When WHO first launched its eradication drive in 1988, polio was present in over 125 countries. Since then, the number has been reduced to seven. The original target date of 2000 to eradicate polio was missed but WHO officials are confident that with sufficient funding and political leadership eradication can be achieved in the next 18 months. Between August and December of this year as many as 175 million children will be vaccinated in India, Nigeria and Pakistan which account for 99% of new cases, as well as in Afghanistan, Egypt, Niger and Somalia.

"Donors have already invested $3 billion in the programme and we're now in the end game for stopping transmission globally," said Dr Heymann. "But money is not infinite, so we have to make sure it works before other priorities take over".

In addition to these seven countries, neighbouring ones at highest risk of imported cases, as well as others with low routine vaccination coverage, will carry out mass immunization campaigns.

In January, a child was paralysed by polio in Lebanon for the first time in ten years. Genetic sequencing showed that the virus had been imported from India. Polio campaigns to prevent or limit the spread of imported polioviruses since 2000 have cost well over US$ 100 million.

Dr Heymann said that in the past 12 months, polioviruses had also spread from Nigeria to nearby countries, including Ghana and Burkina Faso, which had recently become polio-free.

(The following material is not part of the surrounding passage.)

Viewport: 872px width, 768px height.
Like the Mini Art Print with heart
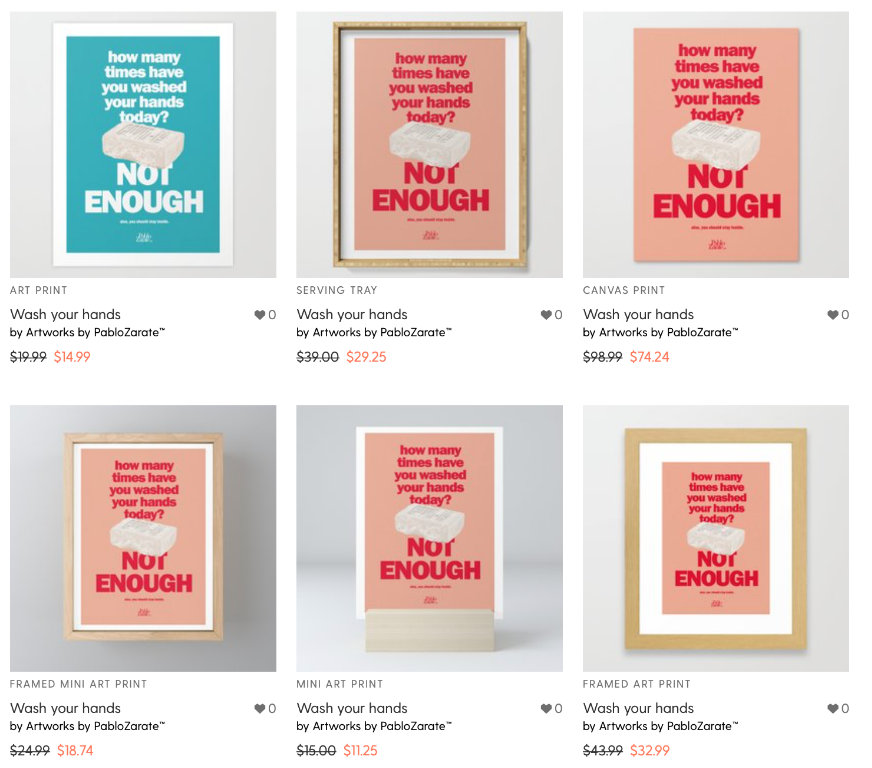point(546,708)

"Efforts to completely stamp out the disease have been hampered by insufficient funding from the international community and insufficient government commitment at the sub-national level," he said. "Difficulty in reaching and engaging minority populations have also hindered efforts". For example, Moslem clerics in Nigeria’s Kano State, where polio is most prevalent in that country, had been receiving false information that polio vaccines had birth-control and other untoward effects. This severely limited their ability to advocate the programme effectively in communities. By contrast, most conflict-affected countries, such as Angola which once had thousands of cases a year, are now polio-free.

The main vaccine used in the eradication programme, known as oral polio vaccine, is inexpensive at less than 10 US cents per dose, but substantial funds are still needed to finance distribution, disease surveillance and other activities such as vaccinator training and social mobilization. Following commitments by G8 leaders at their two most recent summits, in Kananaskis and Evian, to fill the polio funding gap, Canada, Japan, Russia and the United Kingdom have pledged new funding.

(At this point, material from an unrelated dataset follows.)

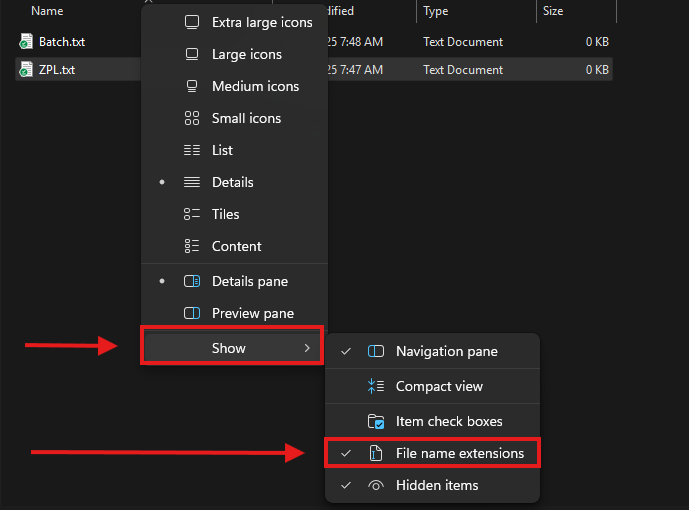Select the Large icons view icon
689x510 pixels.
click(192, 54)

Scientists say polio, like smallpox which was declared eradicated in 1980, is one of the few diseases that can be stamped out because the poliovirus only affects humans, has no animal reservoir and cannot survive long in the environment. Also, oral polio vaccine is effective, inexpensive and gives long-lasting immunity.

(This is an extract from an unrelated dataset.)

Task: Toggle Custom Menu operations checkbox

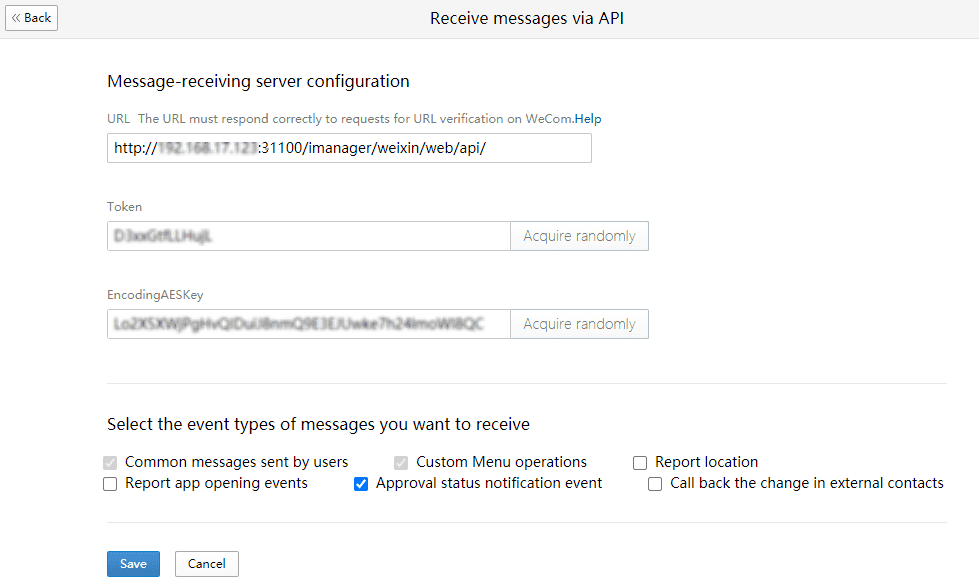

In theory, the poliovirus will become extinct if deprived of its human host through immunization. If all goes to plan, populations in vulnerable countries will be immunized with oral polio vaccine and receive additional doses during National Immunization Days and mop-up campaigns by the end of 2004.

At the same time, the Global Polio Eradication Initiative is minimizing the risk of re-occurrence by working with countries to identify and inventory all stocks of wild poliovirus so that they can, within one year of interruption of virus transmission, be placed under P3 biosecurity conditions, the second-to-top security level. Smallpox is now stored at P4 maximum security; decisions on the final level of biosecurity needed for polio viruses will be taken as decisions on long-term routine polio immunization are finalized.

 

 

Dr Heymann said bio-terrorists were unlikely to resort to polio stocks for myriad reasons, including the fact that the disease only causes paralysis in 1 of 200 people infected. As the world prepares for the post-certification era (the period after global certification, which could occur as early as 2008) there will need to be an international consensus on whether to continue routine immunization with the oral poliovirus vaccine. Such decisions will be taken only after carefully balancing the risks associated with the options available. These must also bear in mind the small potential risk of an inadvertent release of wild poliovirus from labs that are storing the virus or from vaccine manufacturers who must produce their vaccines from live poliovirus strains. Ultimately, individual countries will decide their future immunization policy, based on such considerations.